Is this Riemann sum formula for definite integral using of prime numbers true?

Solution 1:

Too long for a comment

Divide $[0,1]$ into $$[0,p_1/p_n],[p_1/p_n,p_2/p_n],\cdots,[p_{n-1}/p_n,1]$$

Then, using Riemann sum, we have $$I:=\int^1_0f(x)dx=\lim_{n\to\infty}\sum^n_{k=1}f\left(\frac{p_k}{p_n}\right)\frac{p_{k+1}-p_k}{p_n}$$

If we assume that $p_j=j\ln j$, $$I=\lim_{n\to\infty}\sum^n_{k=1}f\left(\frac{p_k}{p_n}\right)h(k,n)+\lim_{n\to\infty}\frac1n \sum^n_{k=1}f\left(\frac{p_k}{p_n}\right) \qquad{(1)}$$ where $$h(k,n)=\frac{(k+1)\ln(k+1)-k\ln k}{n\ln n}-\frac1n$$

It can be shown that $$h(k,n)\le h(n,n)=O(\frac1{n\ln n})$$

Therefore, the absolute value of the first term in $(1)$ is upper bounded by $$h(n,n)\cdot nM\to 0$$ where $M$ is a positive constant. This leads us to our desired result.

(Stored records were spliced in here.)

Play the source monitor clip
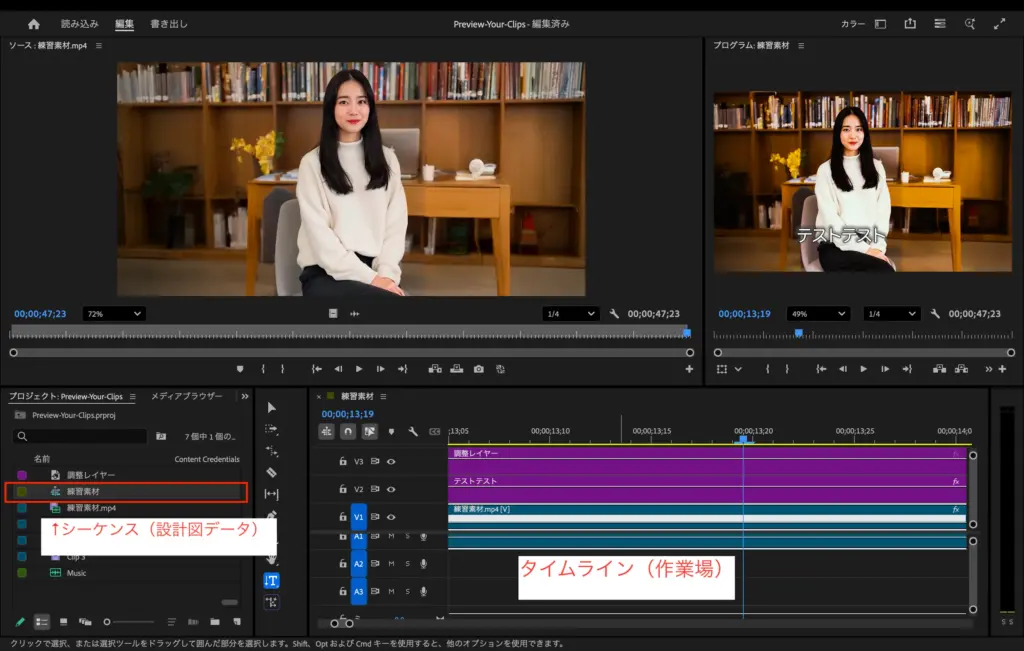Viewport: 1024px width, 651px height. [x=359, y=369]
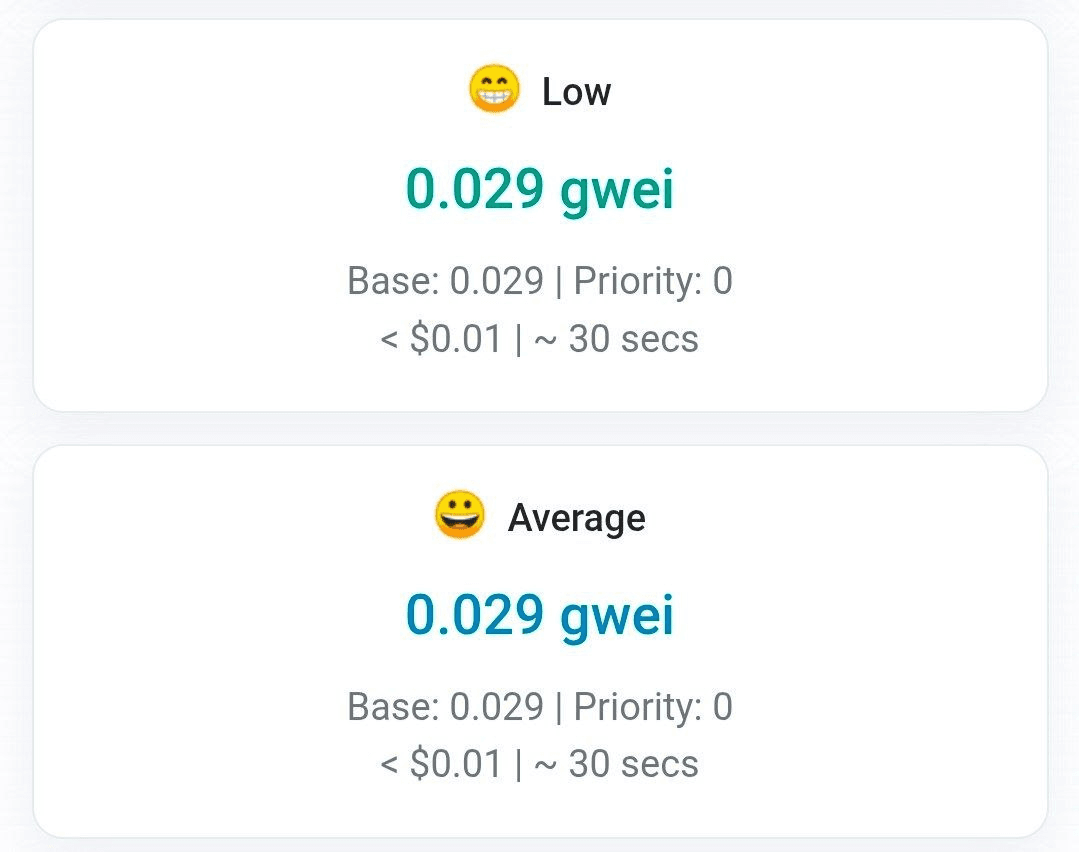Image resolution: width=1079 pixels, height=852 pixels.
Task: Select the Low label text
Action: point(576,92)
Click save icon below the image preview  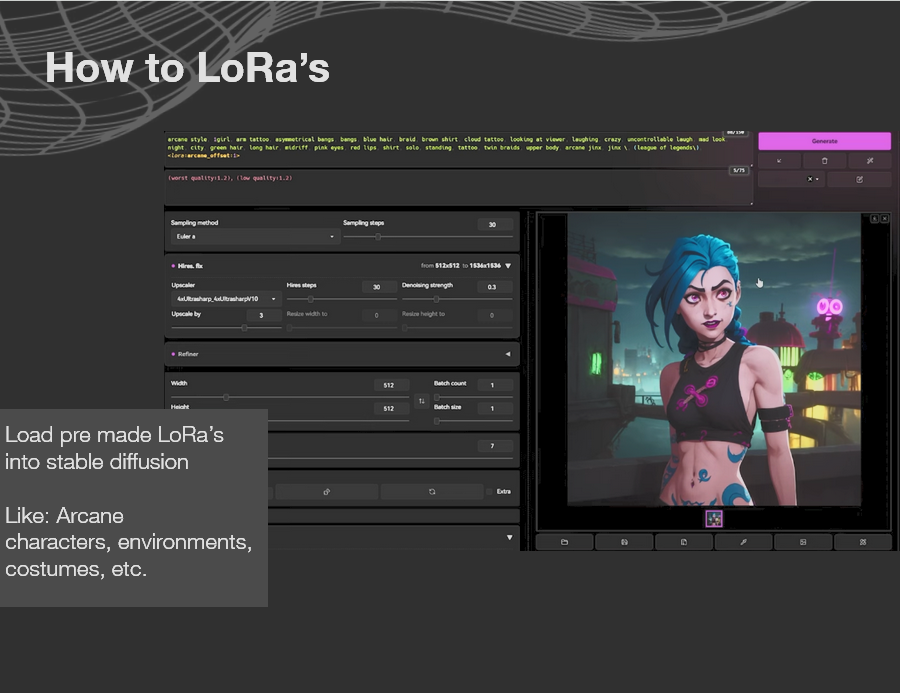[624, 542]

I am not sure if this argument can be made rigorous. I will review it when I have leisure time.

Solution 2:

Posting this as an answer rather than a comment because it contains the actual answer. Since I did not get a conclusive answer in MSE, I posted the question in MO where a rigorous proof was provided.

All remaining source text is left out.